Although it works most of the time, sometimes GOOGLE_APPLICATION_CREDENTIALS environment variable contain a value of KEY_ALG_RSA_2048 or TYPE_GOOGLE_CREDENTIALS_FILE. In the Gist below, when it does not work, GOOGLE_APPLICATION_CREDENTIALS is set to KEY_ALG_RSA_2048 on line 102
https://gist.github.com/kawsark/f659cf6644cbac94527ae7f062dbdb63#file-envconsul-txt-L100

Loop # 0
Checking for GOOGLE_APPLICATION_CREDENTIALS
KEY_ALG_RSA_2048

Steps to reproduce

1. Using a root or admin token, setup a GCP secrets engine as below:

vault login <root-or-admin-token>
export GOOGLE_CLOUD_PROJECT="<project-name>"
export role="viewer"

vault secrets enable gcp
vault secrets tune -default-lease-ttl=50s -max-lease-ttl=60s gcp
vault write gcp/config credentials=@gcp-root-service-account.json
vault write gcp/roleset/$role project="${GOOGLE_CLOUD_PROJECT}" secret_type="service_account_key" bindings=-<<EOF
resource "//cloudresourcemanager.googleapis.com/projects/${GOOGLE_CLOUD_PROJECT}" {
roles = ["roles/viewer"]
}
EOF

2. Create a policy and token for EnvConsul and try generating a dynamic secret:

# Write a policy
cat <<EOF > envconsul.policy
path "gcp/key/$role" {
  capabilities = ["read"]
}
EOF

vault policy write envconsul envconsul.policy
vault token create -policy=envconsul -ttl=24h
export VAULT_TOKEN=<token-from-above>
# Or: 
# export VAULT_TOKEN=$(vault token create -ttl=24h -policy=envconsul | grep 'token.*s\.' | awk '{print $NF}')

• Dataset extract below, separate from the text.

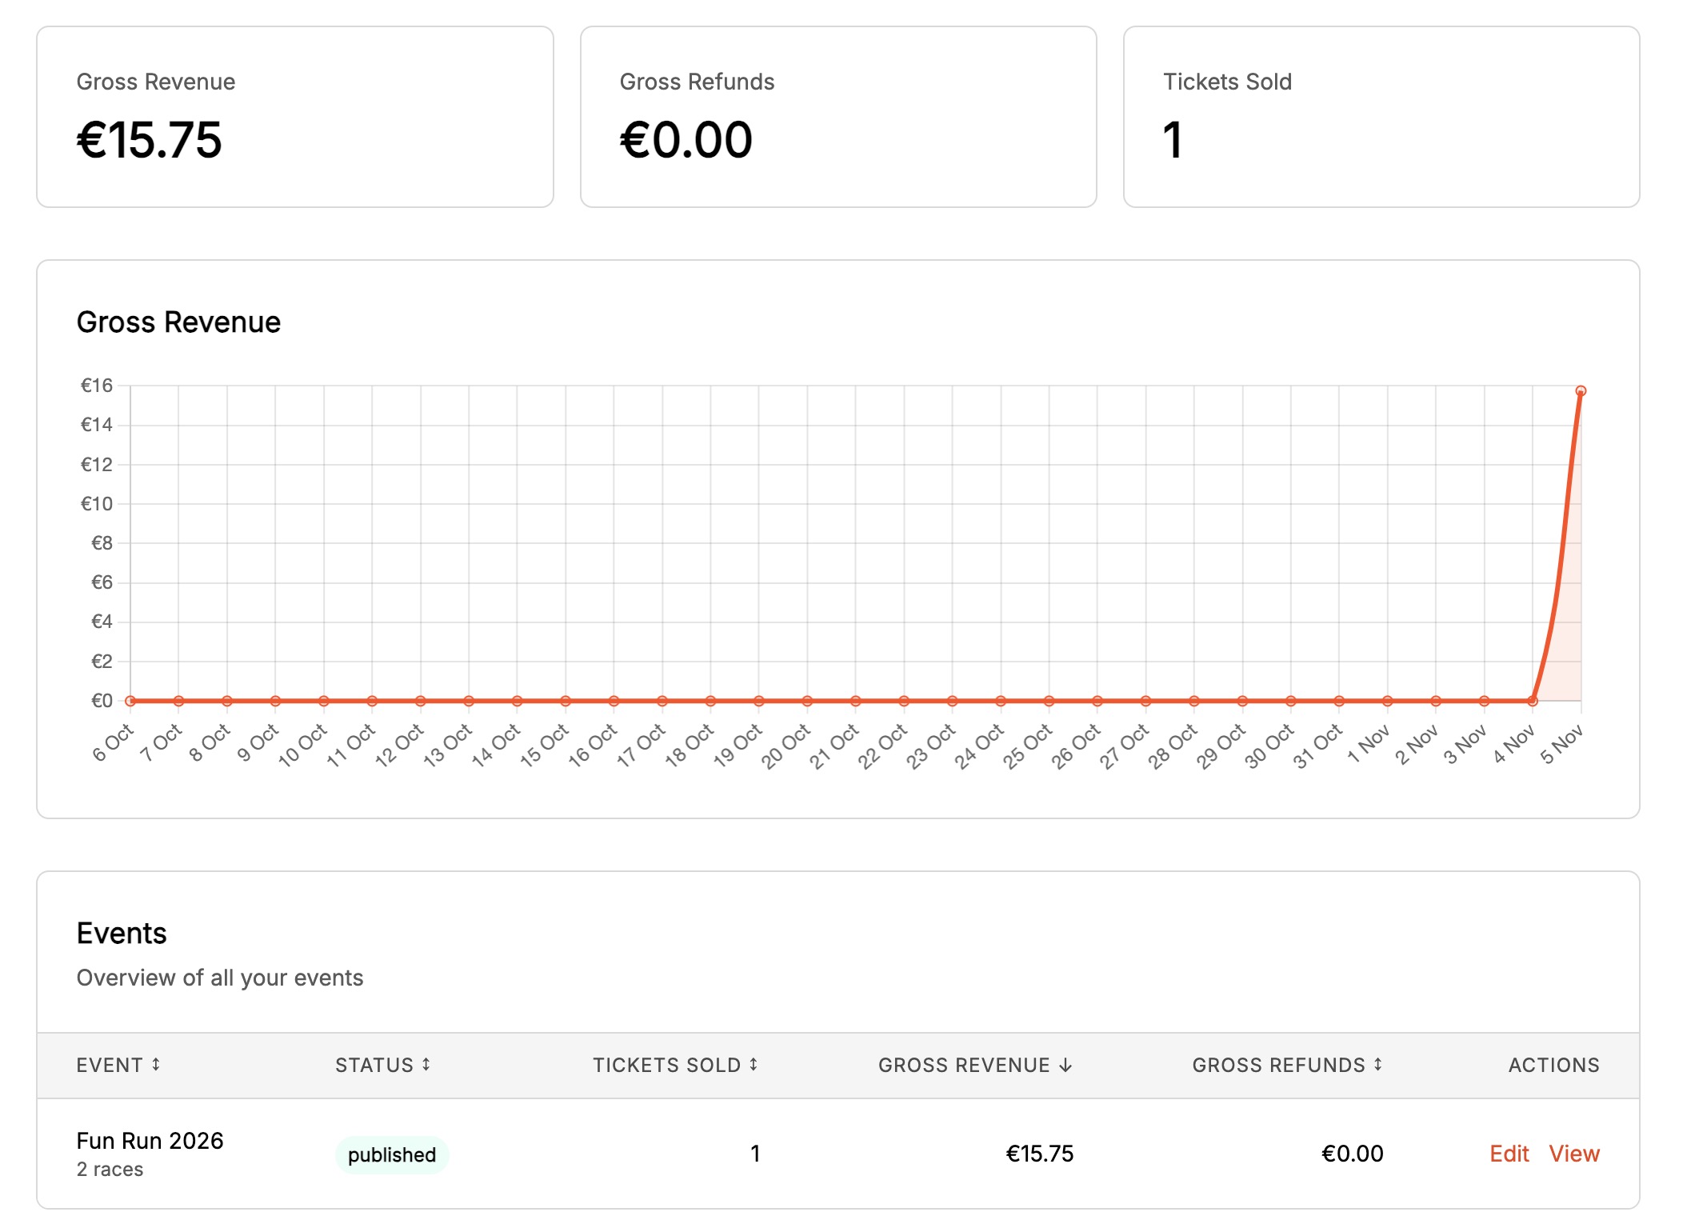Click the EVENT column header
Viewport: 1691px width, 1216px height.
pos(110,1065)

3. Download example application and invoke EnvConsul
   Example application script provided here: https://gist.github.com/kawsark/74a87420dd9a3a1d9a0c7d4276d30aa9

wget https://gist.githubusercontent.com/kawsark/74a87420dd9a3a1d9a0c7d4276d30aa9/raw/9b72a1242aa36f3743a883c632d686e0666208c7/app-wrapper.sh
chmod +x app-wrapper.sh
envconsul -config testgcp1.hcl

References

Are there any other GitHub issues (open or closed) that should be linked here?

[eikenb]

Hey @kawsark, thanks for reporting this.

Any tips on how I might reproduce this without GCP access? I don't have it and am working to reproduce it using just the vault dev server. Thanks.

[eikenb]

@kawsark Comparing what you give above to the documented /gcp/key GET API (linked belos) do you see any differences from the examples there..

https://www.vaultproject.io/api-docs/secret/gcp/#generate-secret-iam-service-account-creds-service-account-key

Based on everything I've read so far (docs and code) the only way I can see this happening is if GCP sometimes returns things mis-mapped. The format you list in the example has it using {{ .data.private_key_data }}. That is rendered using the standard Go template lookup, and there is no outstanding bug against it for returning the wrong data for a reference like that.

If you can save/log the contents of that .data structure during the good/bad modes to see if it changes that might help. Thanks.